PROMPT: Transcribe the line holding "Task: Select the Hand tool" together with every line after it, through the end of the records, exactly and with no pictures.

MATERIAL FOR THE TASK:
┄┄┄┄┄┄┄┄┄┄┄┄┄┄┄┄┄┄┄┄
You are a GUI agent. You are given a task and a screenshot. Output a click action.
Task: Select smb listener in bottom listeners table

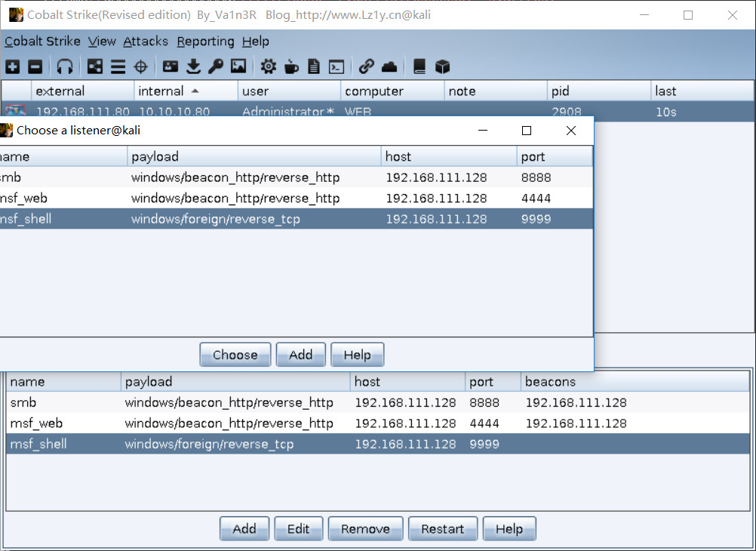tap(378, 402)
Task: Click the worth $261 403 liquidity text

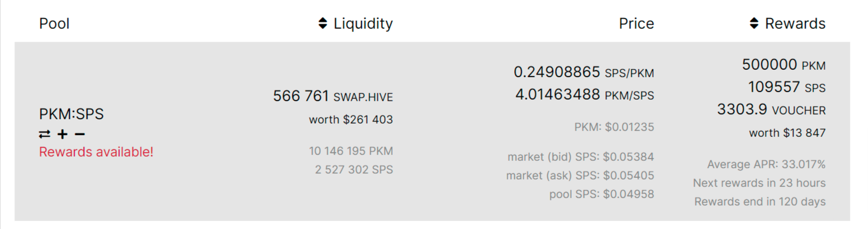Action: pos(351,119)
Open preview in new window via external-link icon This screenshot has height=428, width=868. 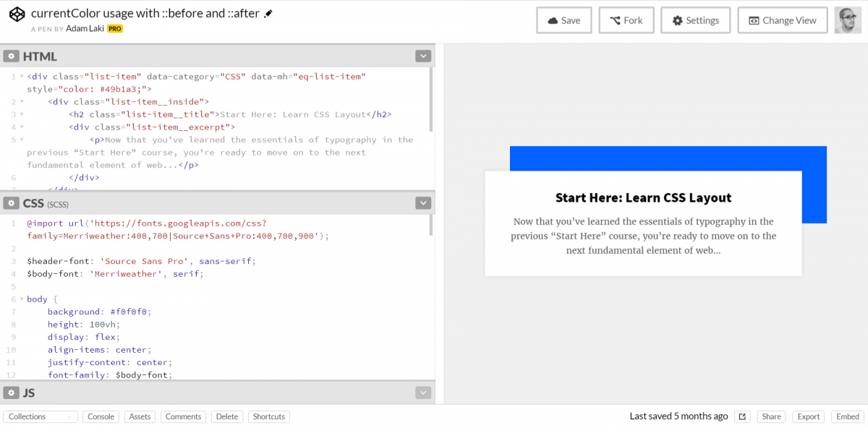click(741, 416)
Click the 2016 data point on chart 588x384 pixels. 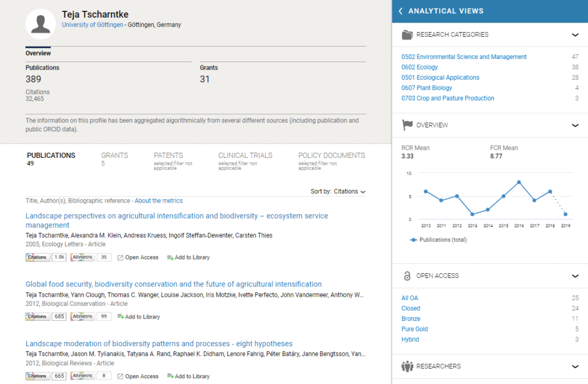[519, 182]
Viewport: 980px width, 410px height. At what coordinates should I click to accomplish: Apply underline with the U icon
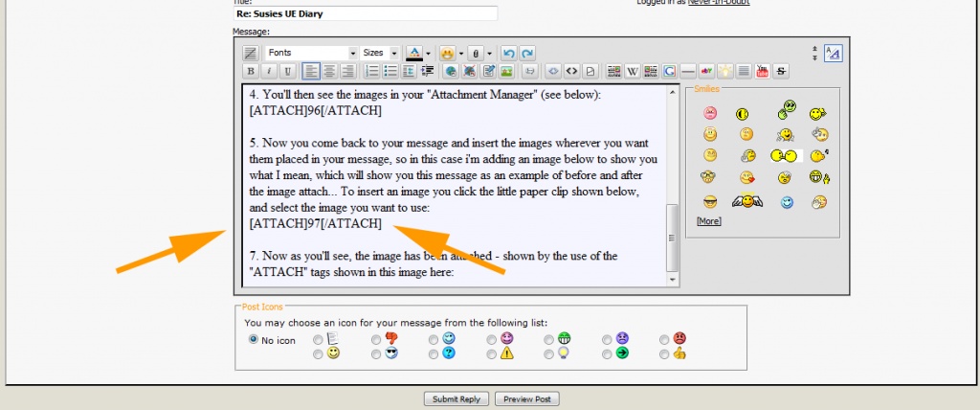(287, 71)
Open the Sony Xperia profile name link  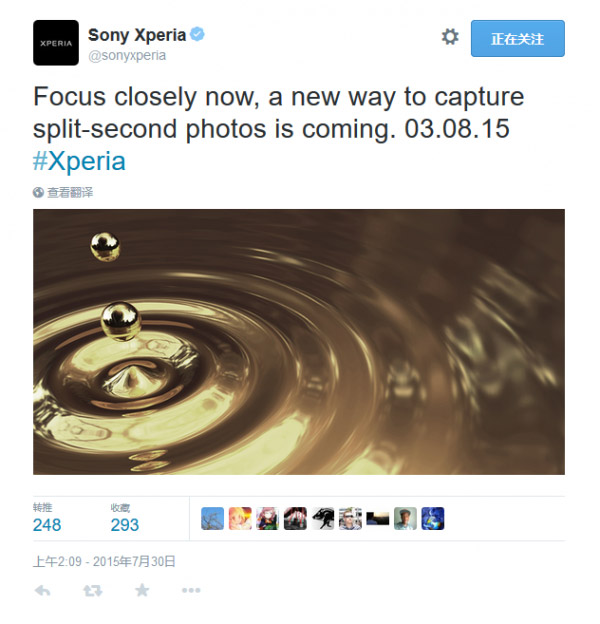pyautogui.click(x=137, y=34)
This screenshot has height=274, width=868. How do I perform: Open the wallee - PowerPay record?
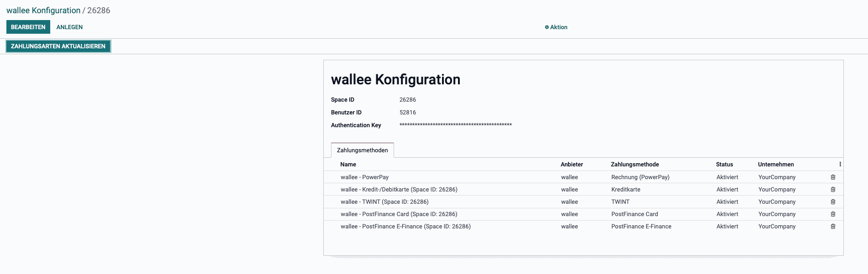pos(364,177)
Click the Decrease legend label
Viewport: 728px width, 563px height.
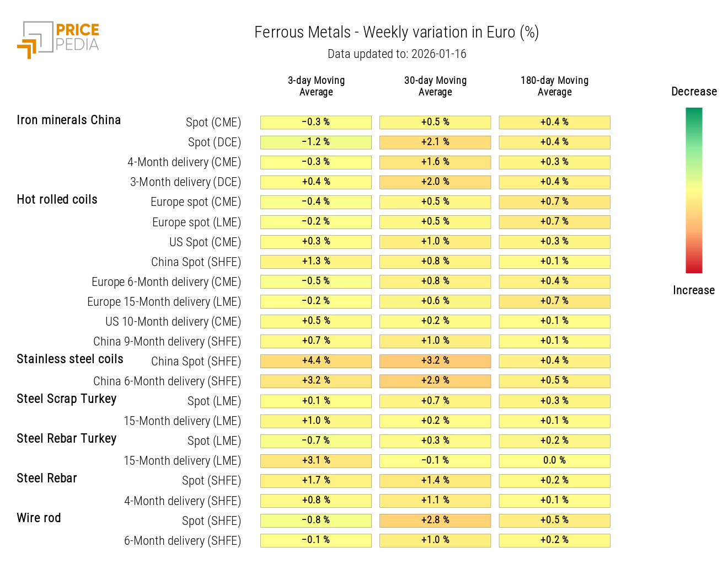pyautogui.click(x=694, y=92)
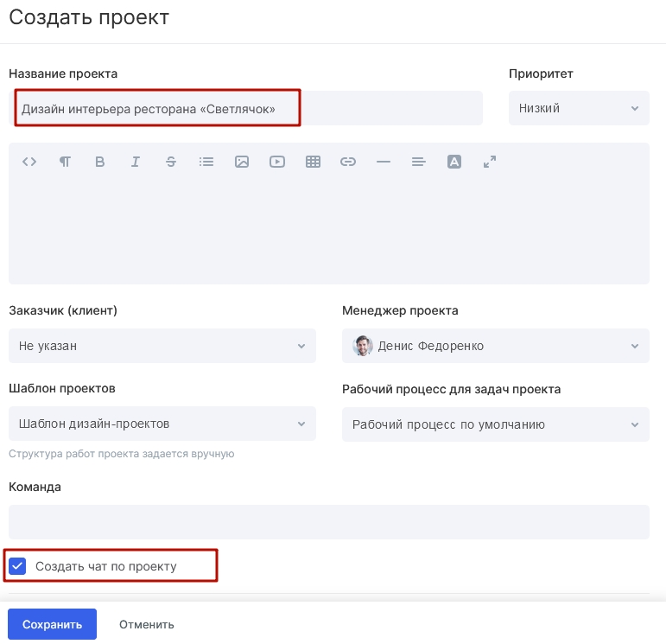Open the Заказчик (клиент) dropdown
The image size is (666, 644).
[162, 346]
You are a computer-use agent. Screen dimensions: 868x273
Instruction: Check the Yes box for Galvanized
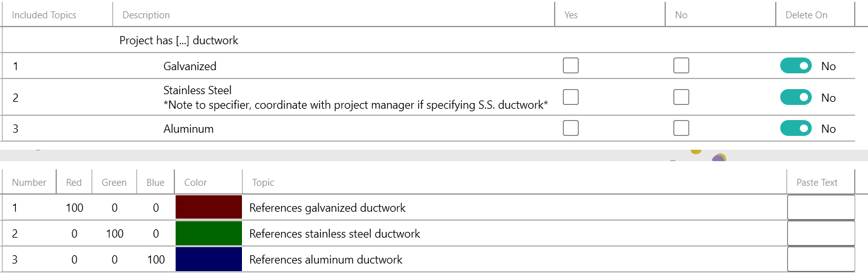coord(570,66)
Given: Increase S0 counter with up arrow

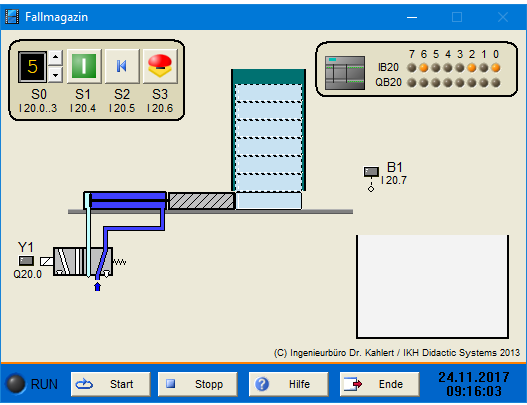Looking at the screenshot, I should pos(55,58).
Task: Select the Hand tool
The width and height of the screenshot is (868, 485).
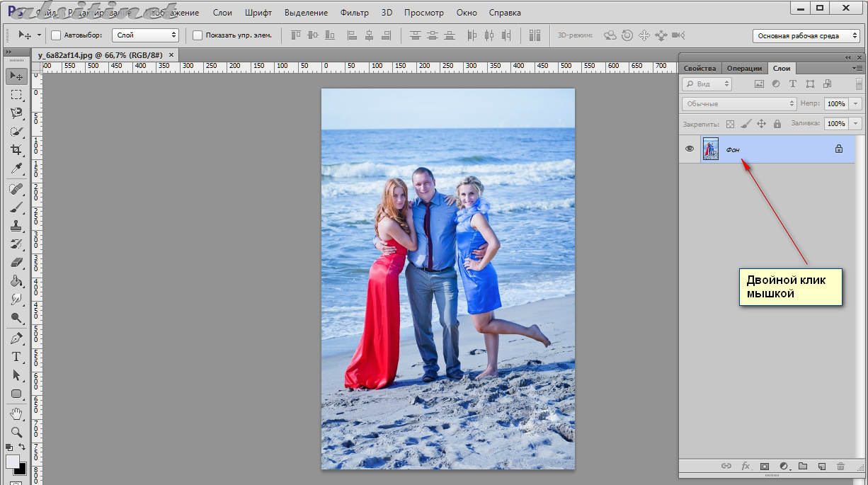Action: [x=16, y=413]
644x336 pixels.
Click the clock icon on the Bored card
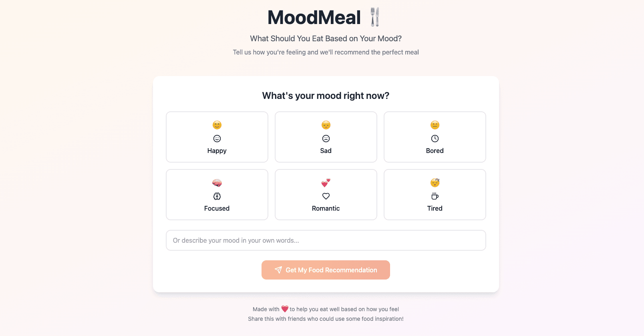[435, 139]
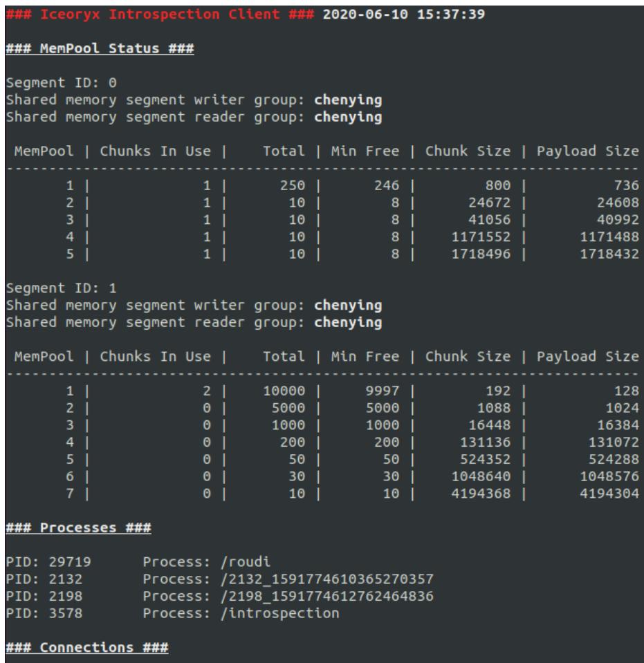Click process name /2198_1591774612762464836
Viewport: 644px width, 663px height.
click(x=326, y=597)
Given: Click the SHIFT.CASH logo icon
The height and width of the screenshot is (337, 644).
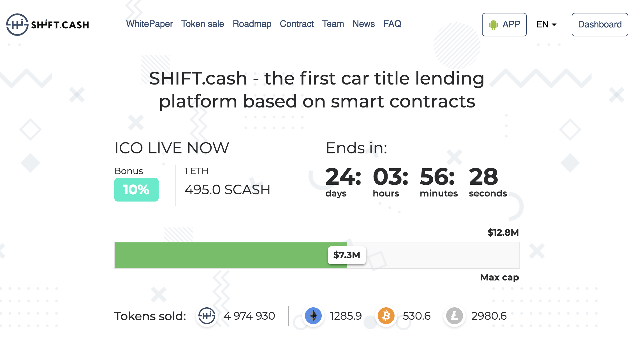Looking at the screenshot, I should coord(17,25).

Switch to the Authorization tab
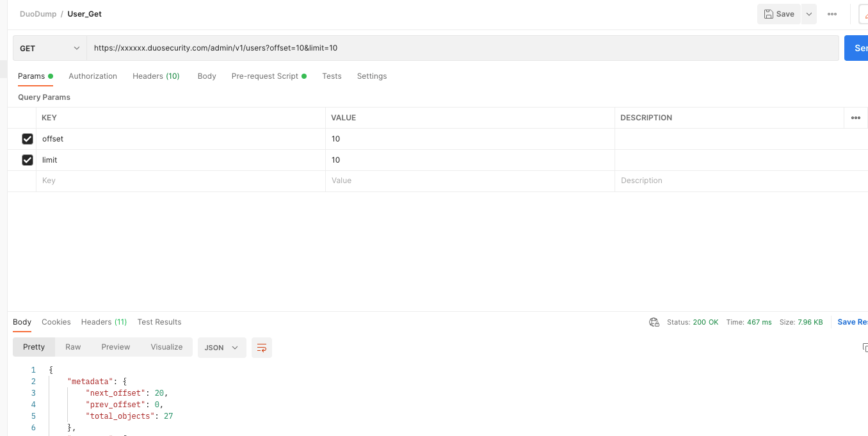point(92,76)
┄┄┄┄┄┄┄┄┄┄┄┄┄┄┄┄┄┄┄┄
REPLY TO THE EXERCISE:
Task: Select the Hand tool
The width and height of the screenshot is (868, 485).
Action: [x=16, y=413]
644x336 pixels.
Click the clock icon on the Bored card
[435, 139]
Click process name /2198_1591774612762464836
Viewport: 644px width, 663px height.
click(x=326, y=597)
Given: Click the SHIFT.CASH logo icon
The height and width of the screenshot is (337, 644).
Looking at the screenshot, I should coord(17,25).

Switch to the Authorization tab
point(92,76)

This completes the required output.